(Records from a dataset)
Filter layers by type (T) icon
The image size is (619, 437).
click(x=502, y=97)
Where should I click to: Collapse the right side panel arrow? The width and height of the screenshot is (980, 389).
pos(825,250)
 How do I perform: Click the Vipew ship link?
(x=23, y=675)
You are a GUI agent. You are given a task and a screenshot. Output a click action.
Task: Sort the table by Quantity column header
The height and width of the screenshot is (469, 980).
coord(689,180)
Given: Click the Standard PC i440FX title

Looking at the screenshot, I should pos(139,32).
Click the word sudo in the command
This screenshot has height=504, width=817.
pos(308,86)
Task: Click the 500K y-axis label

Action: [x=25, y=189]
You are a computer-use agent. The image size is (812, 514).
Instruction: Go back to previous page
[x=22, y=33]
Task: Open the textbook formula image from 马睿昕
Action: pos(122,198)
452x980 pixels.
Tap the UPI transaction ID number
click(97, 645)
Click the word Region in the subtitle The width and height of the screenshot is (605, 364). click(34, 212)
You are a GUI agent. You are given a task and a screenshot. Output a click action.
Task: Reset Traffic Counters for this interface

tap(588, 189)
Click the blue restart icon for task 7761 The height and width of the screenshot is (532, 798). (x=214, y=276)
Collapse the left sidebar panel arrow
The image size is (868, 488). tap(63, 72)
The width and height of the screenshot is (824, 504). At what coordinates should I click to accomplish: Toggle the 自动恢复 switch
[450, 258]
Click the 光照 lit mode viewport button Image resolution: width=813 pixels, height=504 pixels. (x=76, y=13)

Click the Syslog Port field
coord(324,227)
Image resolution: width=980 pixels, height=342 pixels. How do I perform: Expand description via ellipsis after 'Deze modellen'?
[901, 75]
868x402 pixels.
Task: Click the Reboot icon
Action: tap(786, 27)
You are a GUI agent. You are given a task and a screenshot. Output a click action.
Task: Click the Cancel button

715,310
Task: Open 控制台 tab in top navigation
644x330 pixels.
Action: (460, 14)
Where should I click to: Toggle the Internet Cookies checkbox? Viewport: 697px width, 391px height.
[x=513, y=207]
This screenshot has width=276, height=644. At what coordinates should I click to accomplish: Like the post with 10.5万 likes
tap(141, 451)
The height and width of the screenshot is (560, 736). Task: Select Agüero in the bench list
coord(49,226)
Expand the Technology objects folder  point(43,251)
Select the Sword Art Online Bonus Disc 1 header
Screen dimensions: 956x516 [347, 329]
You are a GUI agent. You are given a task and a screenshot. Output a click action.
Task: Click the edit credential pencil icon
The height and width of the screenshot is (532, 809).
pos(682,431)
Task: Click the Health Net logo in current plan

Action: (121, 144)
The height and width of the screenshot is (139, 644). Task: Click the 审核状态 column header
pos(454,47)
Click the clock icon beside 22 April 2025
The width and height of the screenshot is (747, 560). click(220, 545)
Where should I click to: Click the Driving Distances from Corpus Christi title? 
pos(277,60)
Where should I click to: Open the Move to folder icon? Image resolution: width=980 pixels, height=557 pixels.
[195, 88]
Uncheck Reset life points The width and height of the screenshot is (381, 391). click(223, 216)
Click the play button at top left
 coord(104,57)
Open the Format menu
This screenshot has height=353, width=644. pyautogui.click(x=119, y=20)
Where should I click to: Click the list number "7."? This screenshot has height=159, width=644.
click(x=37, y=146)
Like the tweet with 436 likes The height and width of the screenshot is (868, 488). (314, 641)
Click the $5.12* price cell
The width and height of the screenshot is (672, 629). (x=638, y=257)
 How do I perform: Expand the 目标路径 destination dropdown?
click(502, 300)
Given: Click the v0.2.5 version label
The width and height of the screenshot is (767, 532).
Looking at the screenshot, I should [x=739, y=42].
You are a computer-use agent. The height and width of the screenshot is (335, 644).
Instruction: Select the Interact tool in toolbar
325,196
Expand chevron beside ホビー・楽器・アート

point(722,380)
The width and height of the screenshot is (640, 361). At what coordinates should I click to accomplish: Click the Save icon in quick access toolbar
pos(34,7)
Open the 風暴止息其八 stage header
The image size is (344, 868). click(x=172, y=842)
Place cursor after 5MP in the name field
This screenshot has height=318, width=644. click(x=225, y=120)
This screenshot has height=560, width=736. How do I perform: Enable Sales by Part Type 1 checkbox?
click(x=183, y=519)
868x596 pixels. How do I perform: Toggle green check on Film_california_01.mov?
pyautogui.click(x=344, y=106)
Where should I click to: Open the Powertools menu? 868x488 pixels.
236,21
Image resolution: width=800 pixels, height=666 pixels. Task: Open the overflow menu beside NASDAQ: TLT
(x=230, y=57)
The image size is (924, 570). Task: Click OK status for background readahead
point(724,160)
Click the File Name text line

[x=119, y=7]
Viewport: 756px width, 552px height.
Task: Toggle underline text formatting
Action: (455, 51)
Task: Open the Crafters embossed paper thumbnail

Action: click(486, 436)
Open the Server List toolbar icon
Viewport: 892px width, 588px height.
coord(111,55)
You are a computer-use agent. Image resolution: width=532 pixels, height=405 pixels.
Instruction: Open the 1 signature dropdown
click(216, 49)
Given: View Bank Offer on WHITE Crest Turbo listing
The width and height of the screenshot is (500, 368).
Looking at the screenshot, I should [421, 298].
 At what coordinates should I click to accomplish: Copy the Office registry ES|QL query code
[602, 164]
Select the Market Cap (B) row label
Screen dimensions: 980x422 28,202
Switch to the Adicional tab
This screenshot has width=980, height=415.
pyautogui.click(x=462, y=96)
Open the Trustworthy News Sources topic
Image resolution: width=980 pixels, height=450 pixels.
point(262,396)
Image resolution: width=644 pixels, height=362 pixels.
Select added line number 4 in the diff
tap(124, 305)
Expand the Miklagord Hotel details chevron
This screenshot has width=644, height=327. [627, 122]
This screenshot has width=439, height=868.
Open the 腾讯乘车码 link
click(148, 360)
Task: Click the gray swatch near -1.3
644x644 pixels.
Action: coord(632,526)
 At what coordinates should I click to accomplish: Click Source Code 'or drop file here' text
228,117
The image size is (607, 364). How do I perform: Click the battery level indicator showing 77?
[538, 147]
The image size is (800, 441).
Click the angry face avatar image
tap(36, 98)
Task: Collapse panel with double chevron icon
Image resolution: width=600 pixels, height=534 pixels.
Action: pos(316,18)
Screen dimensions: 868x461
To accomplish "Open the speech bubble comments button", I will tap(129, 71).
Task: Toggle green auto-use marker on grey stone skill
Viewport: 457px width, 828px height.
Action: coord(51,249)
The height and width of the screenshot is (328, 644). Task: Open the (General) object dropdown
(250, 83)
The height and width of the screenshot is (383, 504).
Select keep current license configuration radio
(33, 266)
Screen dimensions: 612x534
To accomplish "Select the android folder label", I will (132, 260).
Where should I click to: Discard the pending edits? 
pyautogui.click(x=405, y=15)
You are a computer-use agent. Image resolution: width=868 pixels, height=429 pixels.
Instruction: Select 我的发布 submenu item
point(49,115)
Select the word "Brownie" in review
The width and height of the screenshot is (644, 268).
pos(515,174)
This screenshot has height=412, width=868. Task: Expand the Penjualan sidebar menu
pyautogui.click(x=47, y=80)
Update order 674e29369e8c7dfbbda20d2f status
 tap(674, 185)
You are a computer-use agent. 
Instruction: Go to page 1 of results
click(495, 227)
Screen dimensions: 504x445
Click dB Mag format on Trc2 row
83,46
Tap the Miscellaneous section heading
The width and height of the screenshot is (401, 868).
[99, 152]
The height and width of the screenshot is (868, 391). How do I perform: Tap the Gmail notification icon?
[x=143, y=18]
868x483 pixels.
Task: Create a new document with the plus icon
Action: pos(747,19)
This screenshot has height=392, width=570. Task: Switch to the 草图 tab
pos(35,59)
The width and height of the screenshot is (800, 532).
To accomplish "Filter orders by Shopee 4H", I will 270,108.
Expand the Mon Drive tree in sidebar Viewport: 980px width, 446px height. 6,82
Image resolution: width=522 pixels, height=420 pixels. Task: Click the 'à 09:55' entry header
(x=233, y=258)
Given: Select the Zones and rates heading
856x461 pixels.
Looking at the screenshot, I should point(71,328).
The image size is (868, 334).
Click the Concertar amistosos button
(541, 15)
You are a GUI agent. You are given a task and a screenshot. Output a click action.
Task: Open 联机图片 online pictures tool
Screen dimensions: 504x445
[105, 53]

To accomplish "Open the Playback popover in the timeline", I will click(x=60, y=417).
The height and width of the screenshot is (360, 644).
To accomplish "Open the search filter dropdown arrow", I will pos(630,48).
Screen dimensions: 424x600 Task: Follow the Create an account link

Exercise prompt: Reply with nothing but the number of lines in the entries above that hold the string "will".

Answer to the problem: 5